- TASK TO CARRY OUT
Count the lines in the data below where the string "bottom" occurs, please, and give the number alone.

Saved entries
=== Begin Enclosure ===
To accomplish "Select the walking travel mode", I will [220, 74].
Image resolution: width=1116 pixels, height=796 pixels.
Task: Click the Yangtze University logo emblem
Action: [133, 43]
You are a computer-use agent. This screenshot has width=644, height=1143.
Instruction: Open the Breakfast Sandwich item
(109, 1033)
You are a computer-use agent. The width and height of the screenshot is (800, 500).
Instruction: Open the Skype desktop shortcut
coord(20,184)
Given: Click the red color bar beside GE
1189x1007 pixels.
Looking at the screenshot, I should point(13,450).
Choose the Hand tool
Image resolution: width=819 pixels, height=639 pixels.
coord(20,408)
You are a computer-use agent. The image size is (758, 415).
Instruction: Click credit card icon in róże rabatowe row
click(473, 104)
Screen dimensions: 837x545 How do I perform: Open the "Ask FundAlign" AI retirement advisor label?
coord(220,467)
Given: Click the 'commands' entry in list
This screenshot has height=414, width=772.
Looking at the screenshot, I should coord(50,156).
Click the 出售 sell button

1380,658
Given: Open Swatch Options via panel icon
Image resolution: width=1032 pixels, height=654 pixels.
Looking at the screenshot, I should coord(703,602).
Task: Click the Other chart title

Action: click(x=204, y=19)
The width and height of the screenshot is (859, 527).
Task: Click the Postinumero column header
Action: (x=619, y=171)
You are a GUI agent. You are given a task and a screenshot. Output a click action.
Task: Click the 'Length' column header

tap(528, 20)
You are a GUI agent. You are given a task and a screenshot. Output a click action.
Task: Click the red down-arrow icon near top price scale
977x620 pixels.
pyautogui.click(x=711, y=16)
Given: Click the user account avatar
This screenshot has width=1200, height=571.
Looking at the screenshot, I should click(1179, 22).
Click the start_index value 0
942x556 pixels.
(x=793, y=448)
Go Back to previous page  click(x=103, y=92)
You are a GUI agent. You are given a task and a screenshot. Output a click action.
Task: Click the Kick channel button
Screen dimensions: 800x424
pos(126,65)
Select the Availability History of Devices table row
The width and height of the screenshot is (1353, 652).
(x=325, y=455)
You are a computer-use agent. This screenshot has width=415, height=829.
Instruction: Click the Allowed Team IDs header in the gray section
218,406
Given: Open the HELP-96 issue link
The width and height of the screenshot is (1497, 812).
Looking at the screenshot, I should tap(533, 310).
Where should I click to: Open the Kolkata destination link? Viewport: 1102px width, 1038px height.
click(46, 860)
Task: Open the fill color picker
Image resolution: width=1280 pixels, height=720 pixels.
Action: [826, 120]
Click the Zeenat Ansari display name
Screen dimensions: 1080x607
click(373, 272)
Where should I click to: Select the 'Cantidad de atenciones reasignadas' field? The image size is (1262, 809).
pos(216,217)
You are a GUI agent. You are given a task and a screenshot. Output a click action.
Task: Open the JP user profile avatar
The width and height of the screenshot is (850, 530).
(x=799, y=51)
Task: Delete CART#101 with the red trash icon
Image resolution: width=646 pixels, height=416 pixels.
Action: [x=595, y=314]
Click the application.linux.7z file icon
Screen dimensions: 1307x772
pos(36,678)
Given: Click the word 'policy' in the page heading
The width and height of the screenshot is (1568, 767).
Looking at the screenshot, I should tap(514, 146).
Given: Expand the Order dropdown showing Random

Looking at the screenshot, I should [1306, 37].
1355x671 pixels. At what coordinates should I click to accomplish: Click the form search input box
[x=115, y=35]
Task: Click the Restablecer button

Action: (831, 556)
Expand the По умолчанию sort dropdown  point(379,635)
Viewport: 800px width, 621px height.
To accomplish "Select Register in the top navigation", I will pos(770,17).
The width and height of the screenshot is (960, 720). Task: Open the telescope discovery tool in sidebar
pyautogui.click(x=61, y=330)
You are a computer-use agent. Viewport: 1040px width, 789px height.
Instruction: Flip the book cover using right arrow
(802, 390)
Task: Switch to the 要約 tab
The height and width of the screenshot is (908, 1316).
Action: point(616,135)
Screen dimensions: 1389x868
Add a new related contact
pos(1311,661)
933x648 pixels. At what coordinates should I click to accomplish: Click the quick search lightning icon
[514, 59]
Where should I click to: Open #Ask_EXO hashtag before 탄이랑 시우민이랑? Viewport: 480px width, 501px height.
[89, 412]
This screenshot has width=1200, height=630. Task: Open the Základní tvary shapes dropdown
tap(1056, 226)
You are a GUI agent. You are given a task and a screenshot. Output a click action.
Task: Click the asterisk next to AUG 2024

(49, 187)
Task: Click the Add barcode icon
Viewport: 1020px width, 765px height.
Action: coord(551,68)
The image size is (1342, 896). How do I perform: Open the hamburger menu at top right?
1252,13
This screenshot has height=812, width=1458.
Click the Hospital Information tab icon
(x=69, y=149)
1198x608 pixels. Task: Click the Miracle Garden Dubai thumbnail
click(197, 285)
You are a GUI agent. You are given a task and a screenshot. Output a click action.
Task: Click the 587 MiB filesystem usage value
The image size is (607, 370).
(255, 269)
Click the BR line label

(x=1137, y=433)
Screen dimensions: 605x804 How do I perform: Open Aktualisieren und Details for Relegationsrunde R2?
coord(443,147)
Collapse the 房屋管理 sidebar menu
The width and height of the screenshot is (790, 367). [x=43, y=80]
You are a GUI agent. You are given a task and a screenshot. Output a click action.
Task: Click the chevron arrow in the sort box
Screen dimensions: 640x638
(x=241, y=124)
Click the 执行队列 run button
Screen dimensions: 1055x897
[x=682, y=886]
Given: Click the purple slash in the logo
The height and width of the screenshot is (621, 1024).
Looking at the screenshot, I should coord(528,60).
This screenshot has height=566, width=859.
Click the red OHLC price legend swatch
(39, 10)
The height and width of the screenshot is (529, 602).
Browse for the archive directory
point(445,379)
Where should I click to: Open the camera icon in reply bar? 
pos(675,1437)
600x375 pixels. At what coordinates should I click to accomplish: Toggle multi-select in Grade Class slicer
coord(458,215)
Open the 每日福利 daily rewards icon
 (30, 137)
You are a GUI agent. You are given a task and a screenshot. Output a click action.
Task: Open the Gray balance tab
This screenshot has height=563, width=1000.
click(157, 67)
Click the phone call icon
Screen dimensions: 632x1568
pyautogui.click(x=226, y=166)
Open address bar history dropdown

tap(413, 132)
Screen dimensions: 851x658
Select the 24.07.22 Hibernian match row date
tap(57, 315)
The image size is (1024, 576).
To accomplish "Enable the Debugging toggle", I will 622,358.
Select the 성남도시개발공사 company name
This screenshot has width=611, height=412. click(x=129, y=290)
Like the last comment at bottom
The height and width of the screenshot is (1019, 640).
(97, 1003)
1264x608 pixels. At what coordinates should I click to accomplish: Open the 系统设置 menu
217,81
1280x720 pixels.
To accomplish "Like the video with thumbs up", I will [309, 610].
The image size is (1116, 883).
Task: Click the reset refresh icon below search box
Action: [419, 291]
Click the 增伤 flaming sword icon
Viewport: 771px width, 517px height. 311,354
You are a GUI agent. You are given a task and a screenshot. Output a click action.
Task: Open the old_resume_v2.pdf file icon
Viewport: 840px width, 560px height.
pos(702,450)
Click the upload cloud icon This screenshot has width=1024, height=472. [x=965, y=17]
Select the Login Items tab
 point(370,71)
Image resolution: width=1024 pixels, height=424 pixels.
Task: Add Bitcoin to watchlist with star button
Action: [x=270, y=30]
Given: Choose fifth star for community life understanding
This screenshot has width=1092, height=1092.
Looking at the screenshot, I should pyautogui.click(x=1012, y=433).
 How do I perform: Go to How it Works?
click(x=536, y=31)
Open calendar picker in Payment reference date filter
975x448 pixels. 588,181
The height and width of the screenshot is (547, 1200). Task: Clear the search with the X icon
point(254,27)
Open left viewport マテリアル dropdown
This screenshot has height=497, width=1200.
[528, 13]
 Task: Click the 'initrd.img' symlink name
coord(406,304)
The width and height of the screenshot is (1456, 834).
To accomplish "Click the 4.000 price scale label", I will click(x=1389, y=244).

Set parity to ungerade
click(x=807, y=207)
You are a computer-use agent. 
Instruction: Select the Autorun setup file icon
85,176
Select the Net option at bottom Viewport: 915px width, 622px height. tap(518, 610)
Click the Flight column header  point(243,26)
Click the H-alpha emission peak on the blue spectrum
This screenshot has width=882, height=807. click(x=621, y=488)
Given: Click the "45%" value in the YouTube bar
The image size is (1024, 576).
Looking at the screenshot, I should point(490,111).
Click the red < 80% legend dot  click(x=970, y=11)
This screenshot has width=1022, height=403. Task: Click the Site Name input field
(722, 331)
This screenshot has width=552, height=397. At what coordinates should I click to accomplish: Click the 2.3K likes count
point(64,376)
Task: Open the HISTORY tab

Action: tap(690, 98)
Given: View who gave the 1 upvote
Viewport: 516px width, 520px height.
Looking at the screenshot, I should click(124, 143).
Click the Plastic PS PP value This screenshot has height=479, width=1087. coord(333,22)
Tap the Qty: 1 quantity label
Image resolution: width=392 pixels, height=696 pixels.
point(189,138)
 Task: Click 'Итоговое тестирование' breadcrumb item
=== End Enclosure ===
- WRITTEN ANSWER
2